Many ONC-certified EHRs actually fail to meet certification standards
Is your electronic health record ONC certified? Turns out, even if your EHR vendor and product is "certified" as meeting certain usability requirements, they might in actuality not be meeting those said requirements, according to new analysis.
Researchers at the MedStar Health's National Center for Human Factors in Washington decided to take a closer look at 2014 certification for 50 of the largest EHR vendors, and it turns out a significant number of "widely-used" EHR platforms failed to meet ONC requirements, despite being officially certified by third parties as having met those requirements.
The team, led by Raj M. Ratwani, scientific director at MedStar Health's National Center for Human Factors, analyzed EHR products that accounted for the lion's share, 90 percent, of meaningful use provider attestations between April 2013 and November 2014.
What they found was that more than a third of the vendors reviewed failed to meet ONC's certification requirement of delineating their user-centered process.

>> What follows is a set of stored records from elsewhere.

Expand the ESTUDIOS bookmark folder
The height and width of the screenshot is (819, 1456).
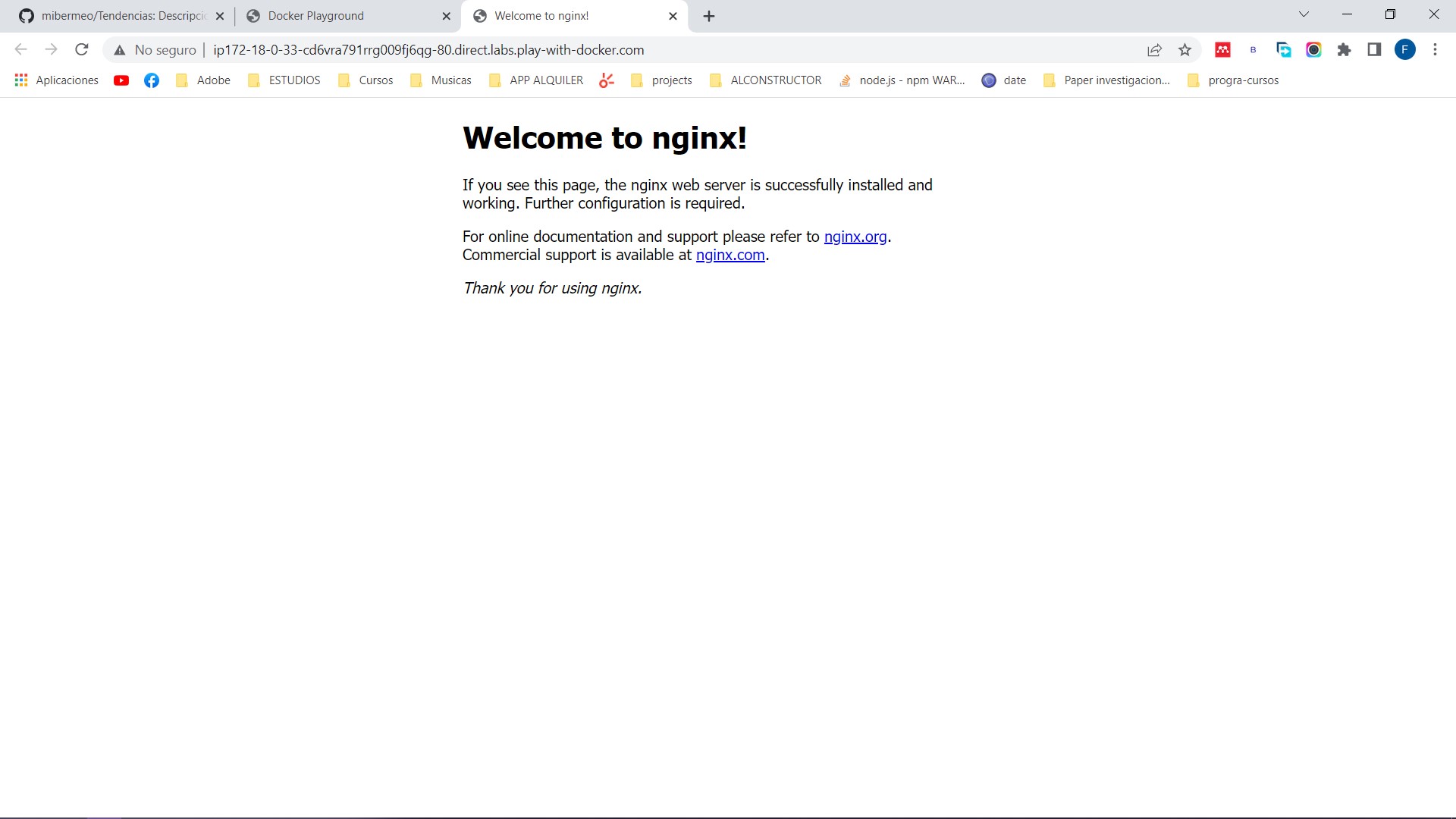tap(284, 80)
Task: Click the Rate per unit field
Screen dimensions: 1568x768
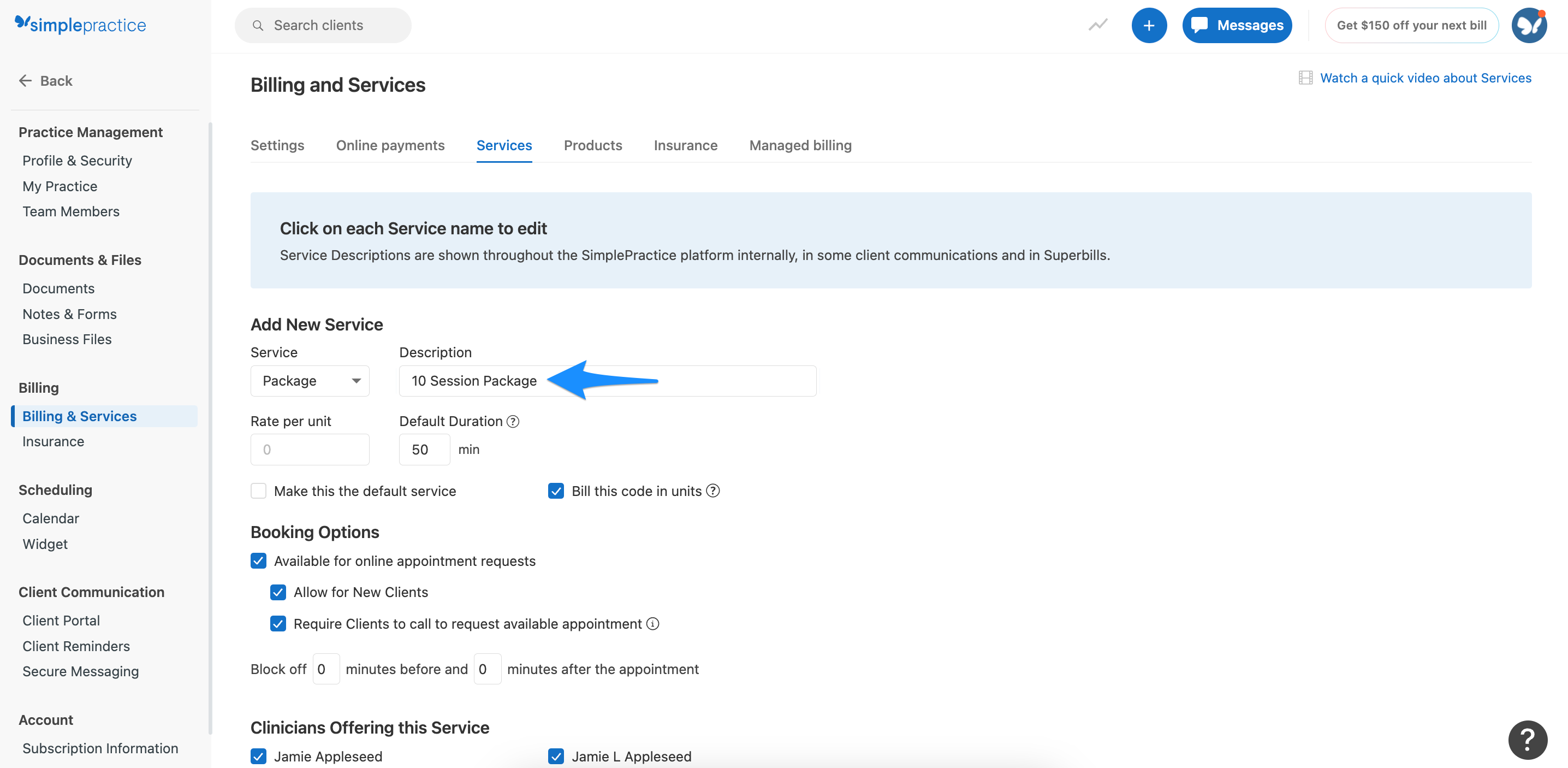Action: pos(310,449)
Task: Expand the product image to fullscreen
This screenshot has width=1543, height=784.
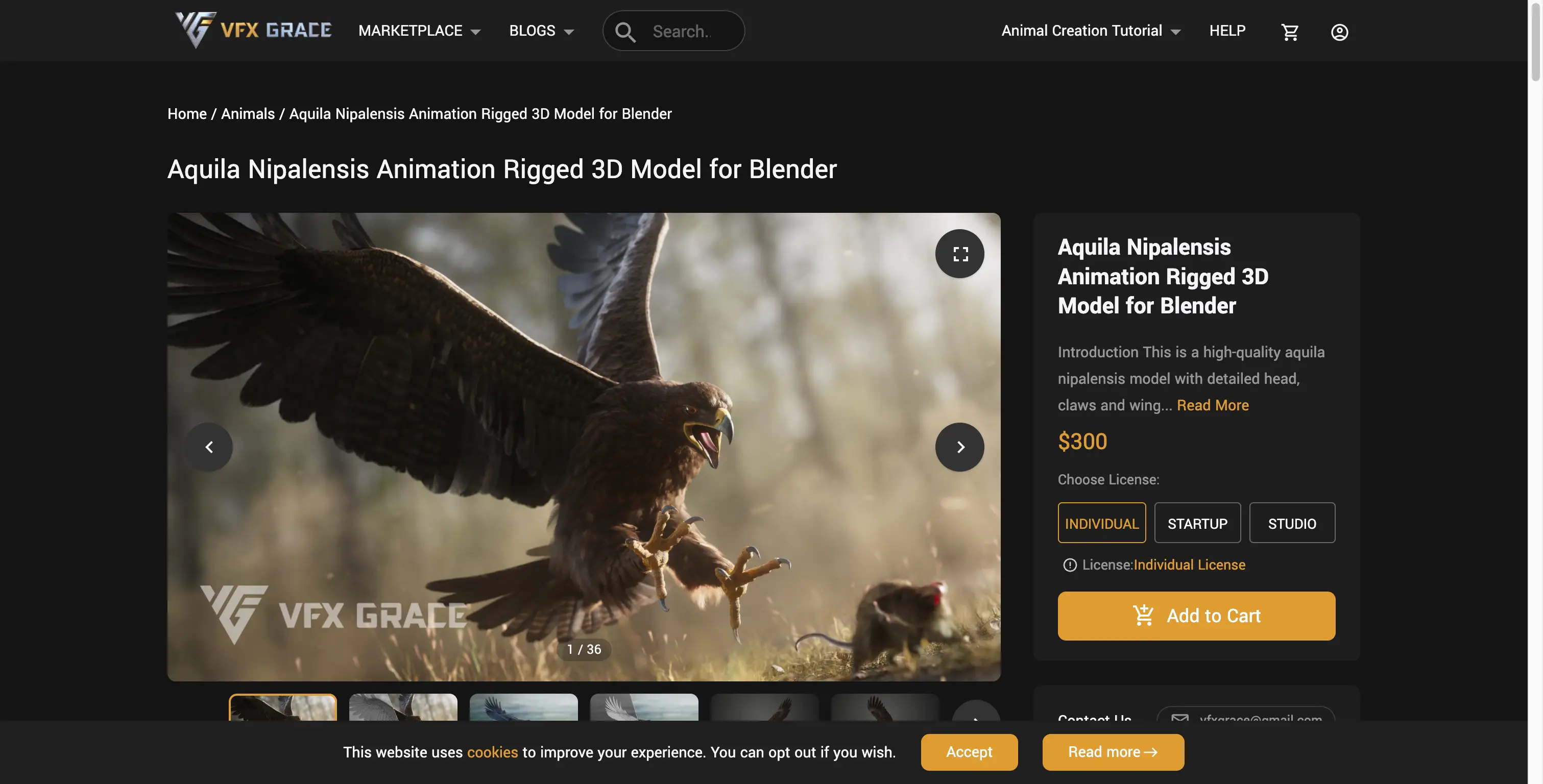Action: [959, 253]
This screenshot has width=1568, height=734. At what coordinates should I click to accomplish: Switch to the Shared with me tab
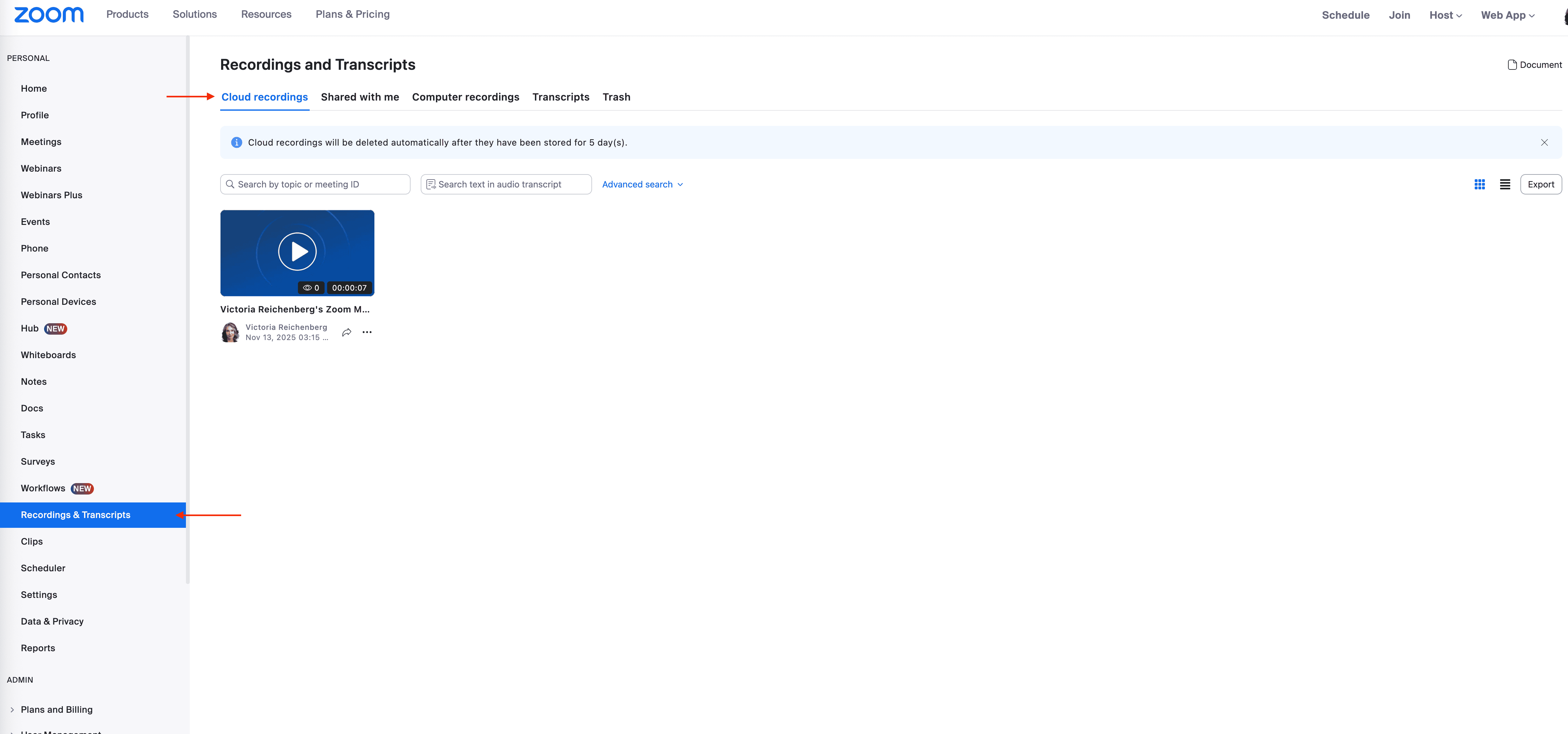point(360,97)
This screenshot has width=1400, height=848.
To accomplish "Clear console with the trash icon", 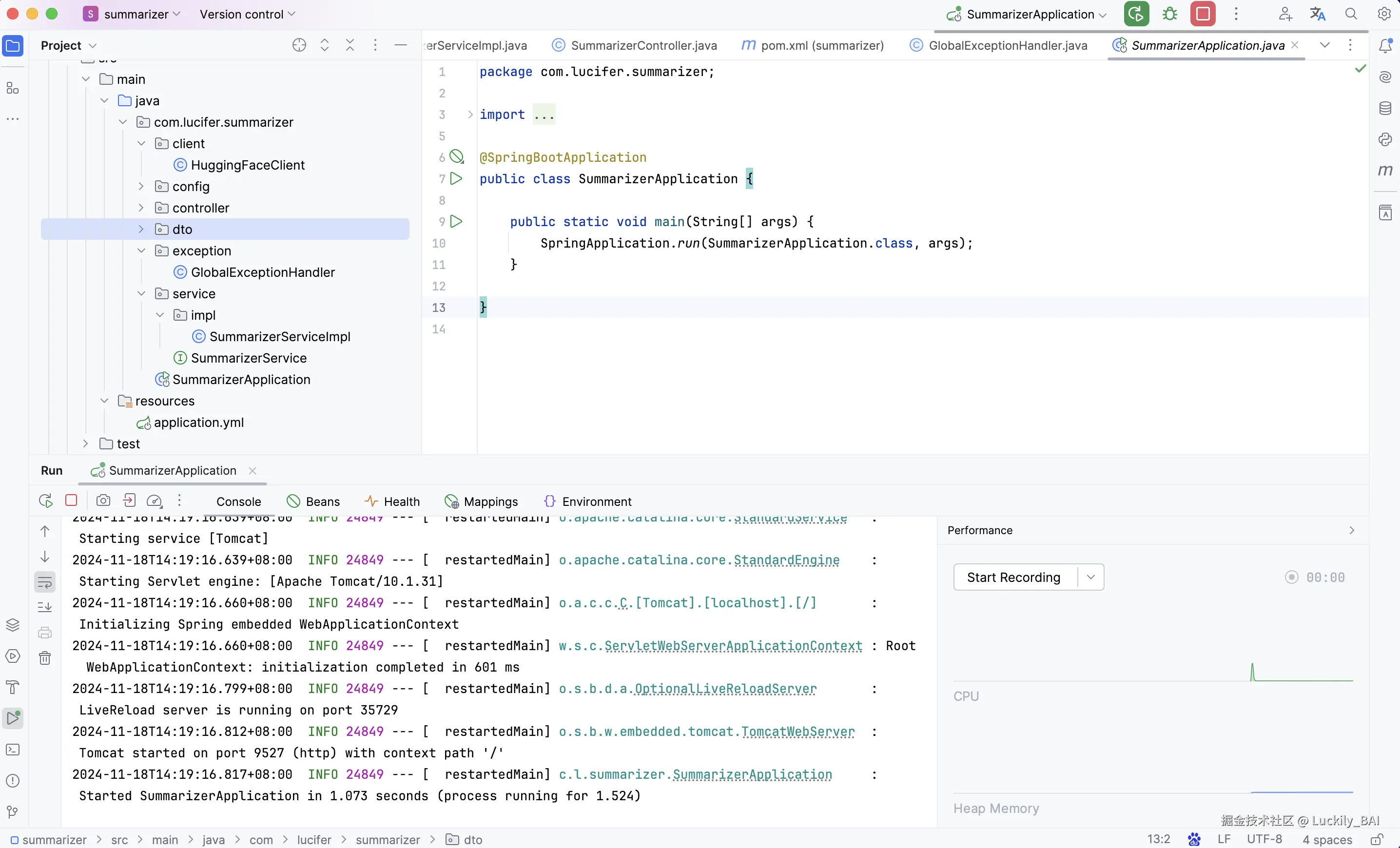I will [x=45, y=658].
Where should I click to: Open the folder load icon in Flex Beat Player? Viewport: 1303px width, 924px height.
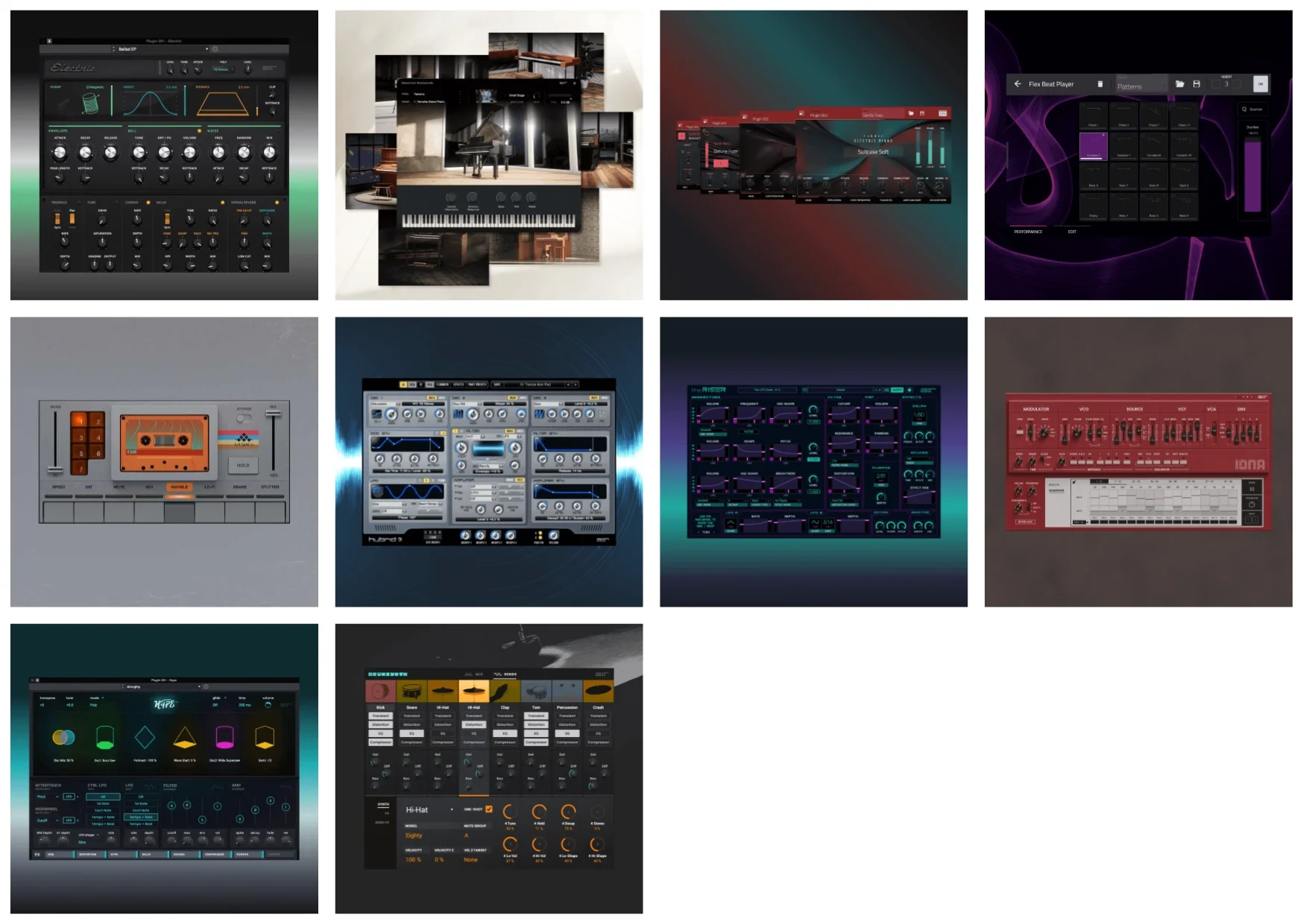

"The reason the ONC requires EHR vendor products to be certified as having followed UCD processes – an approach that puts the cognitive workflow and information needs of the clinical user at the forefront of design and development – is to ensure EHRs support clinical staff as they perform their work and reduce the potential for error and patient harm," said Ratwani, in a press statement.
These eight UCD criteria include CPOE; drug-drug, drug-allergy interaction checks; medication list; medication allergy list; clinical decision support; electronic medication administration record; e-prescribing and clinical information reconciliation.
What's more, the majority of vendors analyzed, 63 percent in fact, neglected to enroll at least 15 users in EHR usability tests, the recommended number.
Further, a significant 17 percent of them had no participating physicians involved in the usability tests for platforms intended for docs.
"The lack of adherence to usability testing may be a major factor contributing to the poor usability experienced by clinicians," Ratwani and his team concluded. "Enforcement of existing standards, specific usability guidelines, and greater scrutiny of vendor UCD processes may be necessary to achieve the functional and safety goals for the next generation of EHRs."